Here’s the under-the-hood move founders will appreciate: Tahoe treats data as core IP and CapEx, not a byproduct. By aligning wet-lab throughput, sequencing economics, and downstream model objectives, they eliminate the typical handoff friction between biology and ML. Just as text unlocked language models, perturbational single-cell data becomes the enabling substrate for virtual cell models - foundation models that infer gene function and predict drug response in realistic contexts. This is what allows Tahoe to replace trial-and-error screening with model-guided design and to prioritize programs with a better shot at clinical success.

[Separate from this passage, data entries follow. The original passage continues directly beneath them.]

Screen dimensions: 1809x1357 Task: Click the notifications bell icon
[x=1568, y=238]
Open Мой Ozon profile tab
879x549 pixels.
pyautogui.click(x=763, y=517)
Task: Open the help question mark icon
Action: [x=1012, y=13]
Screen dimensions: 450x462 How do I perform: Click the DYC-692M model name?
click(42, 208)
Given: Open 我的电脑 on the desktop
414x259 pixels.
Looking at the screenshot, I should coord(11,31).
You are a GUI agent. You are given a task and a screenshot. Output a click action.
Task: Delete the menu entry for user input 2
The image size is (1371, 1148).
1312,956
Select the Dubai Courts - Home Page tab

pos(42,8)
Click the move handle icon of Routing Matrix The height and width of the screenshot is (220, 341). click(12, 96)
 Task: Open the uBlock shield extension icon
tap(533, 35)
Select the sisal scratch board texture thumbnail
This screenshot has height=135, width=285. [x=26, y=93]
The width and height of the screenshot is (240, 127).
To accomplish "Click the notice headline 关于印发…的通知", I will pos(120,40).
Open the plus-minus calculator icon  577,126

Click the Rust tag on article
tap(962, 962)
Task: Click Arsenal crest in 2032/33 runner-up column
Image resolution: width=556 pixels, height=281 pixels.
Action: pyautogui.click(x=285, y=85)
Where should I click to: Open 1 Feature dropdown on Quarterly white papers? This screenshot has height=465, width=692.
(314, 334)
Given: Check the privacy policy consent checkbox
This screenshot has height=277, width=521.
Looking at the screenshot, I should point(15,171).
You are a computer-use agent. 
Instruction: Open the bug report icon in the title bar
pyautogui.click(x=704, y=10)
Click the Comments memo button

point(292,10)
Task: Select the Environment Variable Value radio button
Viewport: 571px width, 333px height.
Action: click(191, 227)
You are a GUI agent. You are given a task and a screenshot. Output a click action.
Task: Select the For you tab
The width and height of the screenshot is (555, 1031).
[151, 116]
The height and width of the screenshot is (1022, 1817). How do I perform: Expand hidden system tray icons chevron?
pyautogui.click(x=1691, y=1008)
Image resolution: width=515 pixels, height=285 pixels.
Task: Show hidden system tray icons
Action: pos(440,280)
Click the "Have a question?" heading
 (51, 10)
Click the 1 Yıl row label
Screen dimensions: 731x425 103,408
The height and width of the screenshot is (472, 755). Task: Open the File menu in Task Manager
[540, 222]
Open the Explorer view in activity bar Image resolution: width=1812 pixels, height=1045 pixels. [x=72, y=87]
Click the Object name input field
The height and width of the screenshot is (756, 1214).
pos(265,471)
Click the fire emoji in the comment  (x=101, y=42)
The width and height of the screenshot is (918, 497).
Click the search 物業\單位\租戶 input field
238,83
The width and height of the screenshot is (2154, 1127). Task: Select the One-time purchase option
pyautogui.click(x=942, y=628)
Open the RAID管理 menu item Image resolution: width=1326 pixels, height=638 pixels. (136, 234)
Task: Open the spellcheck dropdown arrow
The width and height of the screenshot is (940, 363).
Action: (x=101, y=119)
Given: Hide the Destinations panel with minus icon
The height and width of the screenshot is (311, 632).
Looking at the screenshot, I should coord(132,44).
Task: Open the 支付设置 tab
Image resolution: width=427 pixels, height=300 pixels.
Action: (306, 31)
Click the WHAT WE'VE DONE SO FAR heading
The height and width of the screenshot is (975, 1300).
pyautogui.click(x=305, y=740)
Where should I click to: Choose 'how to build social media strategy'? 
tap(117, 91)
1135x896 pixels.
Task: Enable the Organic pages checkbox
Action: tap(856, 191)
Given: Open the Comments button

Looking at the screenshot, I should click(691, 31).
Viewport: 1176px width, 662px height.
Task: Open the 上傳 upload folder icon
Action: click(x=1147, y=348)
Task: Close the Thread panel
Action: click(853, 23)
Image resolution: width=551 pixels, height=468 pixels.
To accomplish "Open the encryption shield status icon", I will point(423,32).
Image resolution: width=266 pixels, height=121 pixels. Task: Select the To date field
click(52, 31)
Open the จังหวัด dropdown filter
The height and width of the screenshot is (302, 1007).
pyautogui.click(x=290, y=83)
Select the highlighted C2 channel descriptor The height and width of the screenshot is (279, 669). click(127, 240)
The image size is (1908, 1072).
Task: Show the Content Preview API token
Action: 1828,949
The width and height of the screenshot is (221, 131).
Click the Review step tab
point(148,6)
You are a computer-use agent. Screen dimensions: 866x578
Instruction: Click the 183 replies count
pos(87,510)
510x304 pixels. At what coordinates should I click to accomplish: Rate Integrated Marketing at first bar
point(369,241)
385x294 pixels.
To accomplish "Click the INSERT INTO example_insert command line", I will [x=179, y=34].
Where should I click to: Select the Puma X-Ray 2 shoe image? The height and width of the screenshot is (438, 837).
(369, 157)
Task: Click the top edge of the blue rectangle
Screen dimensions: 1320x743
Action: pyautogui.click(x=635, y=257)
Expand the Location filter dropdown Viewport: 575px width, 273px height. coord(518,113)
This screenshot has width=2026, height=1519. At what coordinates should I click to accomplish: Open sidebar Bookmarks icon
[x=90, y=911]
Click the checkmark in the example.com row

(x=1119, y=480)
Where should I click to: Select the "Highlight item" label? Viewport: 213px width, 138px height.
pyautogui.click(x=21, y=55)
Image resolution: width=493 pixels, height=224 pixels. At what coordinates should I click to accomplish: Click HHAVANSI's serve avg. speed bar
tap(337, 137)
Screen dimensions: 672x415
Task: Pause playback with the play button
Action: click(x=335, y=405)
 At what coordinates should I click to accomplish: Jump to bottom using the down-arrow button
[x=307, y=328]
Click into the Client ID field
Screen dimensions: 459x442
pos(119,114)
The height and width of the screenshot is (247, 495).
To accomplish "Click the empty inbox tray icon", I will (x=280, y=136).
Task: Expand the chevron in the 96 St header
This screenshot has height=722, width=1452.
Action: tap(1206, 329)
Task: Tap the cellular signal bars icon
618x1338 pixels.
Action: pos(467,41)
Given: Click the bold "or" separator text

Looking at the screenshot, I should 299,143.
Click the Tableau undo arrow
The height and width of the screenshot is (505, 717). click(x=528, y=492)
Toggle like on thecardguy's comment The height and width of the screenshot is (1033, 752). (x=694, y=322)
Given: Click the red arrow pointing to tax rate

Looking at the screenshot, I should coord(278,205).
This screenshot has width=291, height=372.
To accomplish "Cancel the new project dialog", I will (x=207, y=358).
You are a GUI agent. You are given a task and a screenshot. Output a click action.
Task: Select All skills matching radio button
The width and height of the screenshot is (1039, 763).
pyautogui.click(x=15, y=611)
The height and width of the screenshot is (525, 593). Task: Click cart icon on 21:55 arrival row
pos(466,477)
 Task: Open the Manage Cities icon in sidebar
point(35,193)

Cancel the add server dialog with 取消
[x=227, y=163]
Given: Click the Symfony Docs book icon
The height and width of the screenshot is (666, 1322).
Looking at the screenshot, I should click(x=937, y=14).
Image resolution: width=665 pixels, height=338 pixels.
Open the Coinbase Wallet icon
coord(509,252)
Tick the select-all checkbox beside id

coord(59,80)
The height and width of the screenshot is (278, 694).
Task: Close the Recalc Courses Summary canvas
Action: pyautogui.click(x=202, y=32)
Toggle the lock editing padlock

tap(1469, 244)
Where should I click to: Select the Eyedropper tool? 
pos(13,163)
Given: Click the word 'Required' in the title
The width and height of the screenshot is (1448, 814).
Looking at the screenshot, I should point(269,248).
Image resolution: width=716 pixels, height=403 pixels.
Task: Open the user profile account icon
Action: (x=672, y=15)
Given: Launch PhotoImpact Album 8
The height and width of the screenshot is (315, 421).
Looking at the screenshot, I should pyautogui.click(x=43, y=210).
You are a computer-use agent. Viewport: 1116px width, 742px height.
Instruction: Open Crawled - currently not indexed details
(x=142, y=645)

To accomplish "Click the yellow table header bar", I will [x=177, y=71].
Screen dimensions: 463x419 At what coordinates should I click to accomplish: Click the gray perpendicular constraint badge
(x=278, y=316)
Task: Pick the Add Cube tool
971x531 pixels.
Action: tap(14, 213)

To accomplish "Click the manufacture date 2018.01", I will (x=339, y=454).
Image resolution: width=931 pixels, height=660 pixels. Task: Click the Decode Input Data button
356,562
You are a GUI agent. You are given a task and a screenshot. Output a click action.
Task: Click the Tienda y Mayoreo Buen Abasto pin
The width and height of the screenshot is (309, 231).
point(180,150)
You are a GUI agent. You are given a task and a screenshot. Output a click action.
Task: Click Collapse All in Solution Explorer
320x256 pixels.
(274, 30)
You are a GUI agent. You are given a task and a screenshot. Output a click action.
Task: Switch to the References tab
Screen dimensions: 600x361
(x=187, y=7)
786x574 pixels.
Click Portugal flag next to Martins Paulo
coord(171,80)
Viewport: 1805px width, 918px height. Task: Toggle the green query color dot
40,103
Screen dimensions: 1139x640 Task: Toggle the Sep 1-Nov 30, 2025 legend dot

Critically, Tahoe also engineers scarcity with purpose. By selecting a single partner for privileged access to the billion-cell dataset, they align incentives for co-development and measurable clinical readouts, rather than spreading value too thin across many pilots. That focus turns the dataset into operating leverage - one that can move a therapy from in-silico hypothesis to in-vivo validation faster, with lower risk.

Product, Tech, and Moat

The company’s earlier Tahoe-100M mapped responses across 50 cancer cell lines and >1,100 drug perturbations, creating a perturbation atlas that dwarfed public alternatives by orders of magnitude. Scaling to one billion profiles pushes beyond incremental accuracy into new capability: modeling heterogeneity, resistance mechanisms, and context-specific gene function that smaller datasets miss. That’s a moat built on data generation, quality control, and fit-for-purpose labeling, not just model weights.

Tahoe’s roadmap includes Virtual Cell Models and tooling (e.g., TahoeDive) that make those models usable by biologists and drug hunters. The stack integrates experimental design, single-cell sequencing, and model training such that every assay both answers a question and improves the model. It’s an active-learning engine embedded in a wet-lab.

Market Timing

Clinical development remains bottlenecked by translation: molecules that look great in structure or bulk assays often fail in patients. Foundation models trained on cell-level perturbational data promise a different path - predictive, context-aware models that prioritize compounds with higher probability of clinical effect. For oncology and other complex diseases with many subtypes, that’s a meaningful path to precision medicines rather than one-size-fits-all trials.

Who Backed Tahoe’s Series A

The round was led by Amplify Partners, with participation from Databricks Ventures, Wing Venture Capital, General Catalyst, Civilization Ventures, Conviction, Mubadala Capital Ventures, Overlap Holdings, and AIX Ventures. The investor mix reflects a convergence of deep tech, data infrastructure, and biotech expertise - exactly the coalition needed to scale both gigascale assays and frontier models.

What’s Next

With fresh capital, Tahoe will expand data generation to the billion-cell mark, continue advancing its internal oncology programs, and formalize a single-partner collaboration to demonstrate clinical proof. If successful, this approach could reshape how pipelines are built: start with a cell-level foundation model, design interventions predicted to move patient-relevant biology, and let the data flywheel compress the time from hypothesis to trial. In a field crowded with AI claims, Tahoe is betting - and building - on the only thing that ultimately matters: data with causal signal at scale.